115.5 g of ammonium metavanadate from HC Starck (V ₂ O ₅ content = 75.6% by weight; 0.96 mol V ⁵⁺ ) became clear in 6000 ml of water at 80 ° C. with nitrogen flushing and with stirring yellowish solution dissolved. 600.5 g of ammonium heptamolybdate tetrahydrate from HC Starck (MoO ₃ content = 81.5% by weight; 3.4 mol of Mo) were then dissolved in this solution while maintaining the 80 ° C. and the nitrogen purge with stirring. 12.23 g of elementary V powder from ChemPur in 76204 Karlsruhe (100% V; 0.24 mol V ^{± 0} ) were added to the clear aqueous solution obtained while maintaining the nitrogen purge and the 80 ° C. while stirring and then under Maintaining the boundary conditions continued for 4 h.
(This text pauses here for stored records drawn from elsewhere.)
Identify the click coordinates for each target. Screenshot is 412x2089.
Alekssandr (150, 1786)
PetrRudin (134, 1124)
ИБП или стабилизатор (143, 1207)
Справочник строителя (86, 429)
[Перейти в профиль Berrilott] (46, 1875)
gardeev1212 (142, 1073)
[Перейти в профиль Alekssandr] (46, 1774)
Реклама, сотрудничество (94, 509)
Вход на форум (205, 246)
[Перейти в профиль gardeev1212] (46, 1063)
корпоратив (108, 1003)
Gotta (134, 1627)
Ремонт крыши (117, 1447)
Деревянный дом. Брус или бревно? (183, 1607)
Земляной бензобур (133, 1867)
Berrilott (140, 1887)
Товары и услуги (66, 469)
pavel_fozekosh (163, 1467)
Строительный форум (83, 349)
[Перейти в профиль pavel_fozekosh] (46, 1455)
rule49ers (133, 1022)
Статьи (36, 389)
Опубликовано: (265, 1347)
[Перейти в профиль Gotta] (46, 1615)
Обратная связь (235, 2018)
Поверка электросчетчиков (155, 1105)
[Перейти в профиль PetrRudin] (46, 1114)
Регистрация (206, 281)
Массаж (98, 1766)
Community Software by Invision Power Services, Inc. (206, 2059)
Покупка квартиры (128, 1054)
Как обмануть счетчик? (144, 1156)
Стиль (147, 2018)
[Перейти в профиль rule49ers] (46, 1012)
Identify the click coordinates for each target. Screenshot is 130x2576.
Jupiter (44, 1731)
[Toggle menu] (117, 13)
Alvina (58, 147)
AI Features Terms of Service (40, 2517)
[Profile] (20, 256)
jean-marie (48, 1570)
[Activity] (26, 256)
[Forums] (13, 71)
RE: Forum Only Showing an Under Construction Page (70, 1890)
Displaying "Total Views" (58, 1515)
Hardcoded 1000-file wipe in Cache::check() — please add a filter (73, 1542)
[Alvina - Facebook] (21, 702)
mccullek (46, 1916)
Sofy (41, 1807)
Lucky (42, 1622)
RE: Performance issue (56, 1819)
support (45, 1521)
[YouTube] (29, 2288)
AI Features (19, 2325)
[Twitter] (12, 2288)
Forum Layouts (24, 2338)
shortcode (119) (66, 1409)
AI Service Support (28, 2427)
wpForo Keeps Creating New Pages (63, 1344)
The dark blue-black aqueous suspension obtained was cooled to 60 ° C. and stirred at this temperature for a further 12 h while maintaining the nitrogen purge. 104.3 g of ammonium paratungstate heptahydrate from Starck (WO ₃ content = 88.90% by weight; 0.4 mol W) were then added, while the nitrogen purge and the 60 ° C. were continued, and the mixture was stirred for 1 h. Thereafter, while maintaining the nitrogen purge and the 60 ° C., 81.46 g of Cs ₂ CO ₃ from ChemPur in 76204 Karlsruhe (100%; 0.5 mol Cs) were added and the mixture was stirred for a further hour. The resulting aqueous suspension was spray dried as in Comparative Example 1. Then 100 g of the spray powder were thermally treated as in Comparative Example 2. The associated X-ray diffractogram of the resulting active mass shows the 4 , It shows almost pure i-phase. The relative intensities and positions of the diffraction reflections of the contained i-phase are as follows: there] I [%] 13.29 11 11.19 24 9.79 24 8.16 8th there] I [%] 3,966 100 3,524 20 3,405 39 3, 345 48 3,283 90 3,173 39 3,060 38 2,937 28 2,859 35

Example 3 Cs _0.5 [Mo ₃ , ₅ V ⁺⁴ ₁ Te _0.5 O ₁₄ ] ₁

96.2 g of ammonium metavanadate from HC Starck (V ₂ O ₅ content = 75.6% by weight; 0.8 mol V ⁵⁺ ) became clear in 6000 ml of water at 80 ° C. with nitrogen flushing and with stirring yellowish solution dissolved. 618.2 g of ammonium heptamolybdate tetrahydrate from HC Starck (MoO ₃ content = 81.5% by weight; 3.5 mol of Mo) were then dissolved in this solution while maintaining the 80 ° C. and the nitrogen purge with stirring. 10.19 g of elementary V powder from ChemPur in 76204 Karlsruhe (100% V; 0.2 mol ^{V ± 0} ) were added to the clear aqueous solution obtained while maintaining the nitrogen purge and the 80 ° C. while stirring and then stirring continued for 4 h while maintaining the boundary conditions. The dark blue-black aqueous suspension obtained was cooled to 60 ° C. and stirred at this temperature for a further 12 h while maintaining the nitrogen purge. Thereafter, while continuing the nitrogen purge and the 60 ° C., 114.82 g of Te acid from Fluka (CH-9471 Buchs, 100%; 0.5 mol Te) were added and stirring was continued for 1 h. Then 81.5 g of Cs ₂ CO ₃ from ChemPur (100%; 0.5 mol Cs) were added while maintaining the boundary conditions and the mixture was stirred for a further hour.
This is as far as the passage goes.